When 85.44 is multiplied by 0.08455, how many digits will there be to the right of the decimal point in the product?

Introduction / Context:
This problem checks your understanding of how decimal places behave when two decimal numbers are multiplied. Instead of calculating the full product of 85.44 and 0.08455, we only need to determine how many digits will appear to the right of the decimal point in the final result. This is a standard concept in working with decimals and helps in quick estimation.

Given Data / Assumptions:

• First decimal number: 85.44.
• Second decimal number: 0.08455.
• We need the total number of digits to the right of the decimal point in their product.
• No rounding is mentioned; we count all decimal digits resulting from exact multiplication.

Concept / Approach:
When multiplying two decimals, the total number of digits to the right of the decimal point in the product is equal to the sum of the numbers of digits to the right of the decimal points in each factor. This rule comes from the fact that moving the decimal point is equivalent to multiplying or dividing by powers of 10. We use this rule without computing the actual product value, which saves time and avoids arithmetic mistakes.

Step-by-Step Solution:
Step 1: Count the number of digits to the right of the decimal point in 85.44.Step 2: In 85.44, there are 2 digits after the decimal point (4 and 4).Step 3: Count the number of digits to the right of the decimal point in 0.08455.Step 4: In 0.08455, there are 5 digits after the decimal point (0, 8, 4, 5, and 5).Step 5: Add these counts: 2 + 5 = 7.Step 6: Therefore the product 85.44 × 0.08455 will have 7 digits to the right of the decimal point.
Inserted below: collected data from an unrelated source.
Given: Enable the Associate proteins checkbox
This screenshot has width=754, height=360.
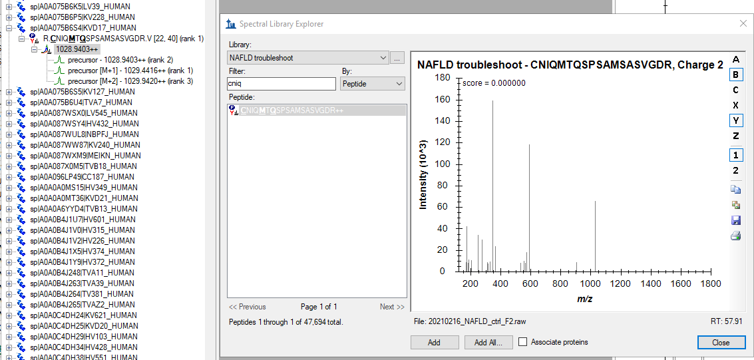Looking at the screenshot, I should click(522, 342).
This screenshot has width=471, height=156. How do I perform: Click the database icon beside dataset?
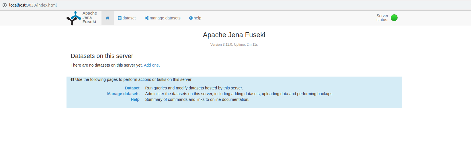[120, 18]
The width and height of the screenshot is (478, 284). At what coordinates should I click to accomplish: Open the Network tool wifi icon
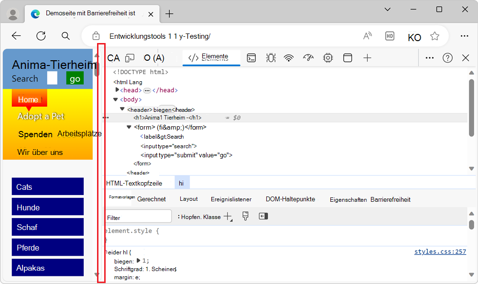tap(289, 58)
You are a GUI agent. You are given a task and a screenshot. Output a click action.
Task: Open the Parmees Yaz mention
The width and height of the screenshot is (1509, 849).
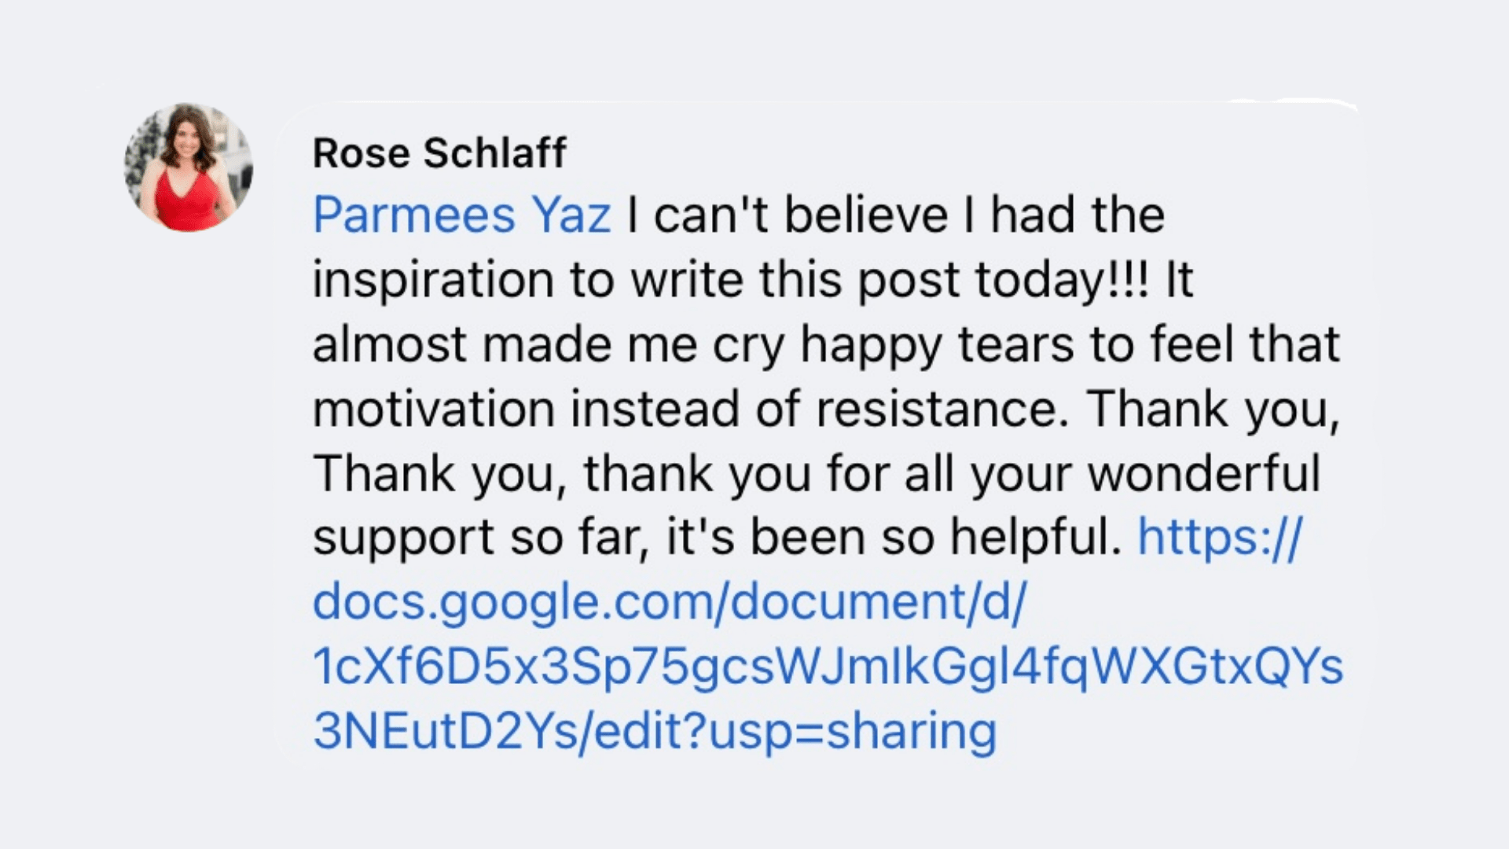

Verification / Alternative check:
To verify, imagine removing the decimal points and treating the numbers as integers, then adjusting the decimal afterwards. 85.44 can be seen as 8544 / 100, and 0.08455 can be seen as 8455 / 100000. Their product is (8544 * 8455) / (100 * 100000) = (8544 * 8455) / 10^7. Since the denominator is 10^7, the decimal representation of the product will have 7 digits after the decimal point, which matches our earlier count.

Why Other Options Are Wrong:
Option 5: Ignores the decimal places of one of the factors or miscounts them.Option 4: May come from counting only digits after the decimal in one number.Option 6: Represents adding incorrectly, for example 2 + 5 and then subtracting 1 by mistake.Option 8: Overestimates the total number of decimal places; there is no basis for this count from the given numbers.

Common Pitfalls:
A common mistake is to miscount the digits after the decimal point, especially when there are leading zeros, as in 0.08455. Students sometimes count 4 digits instead of 5. Another error is to think that multiplication somehow shortens the decimal part, which is not true in general. Always remember: the number of decimal places in the product is the sum of the decimal places in the factors.

Final Answer:
The product has 7 digits to the right of the decimal point.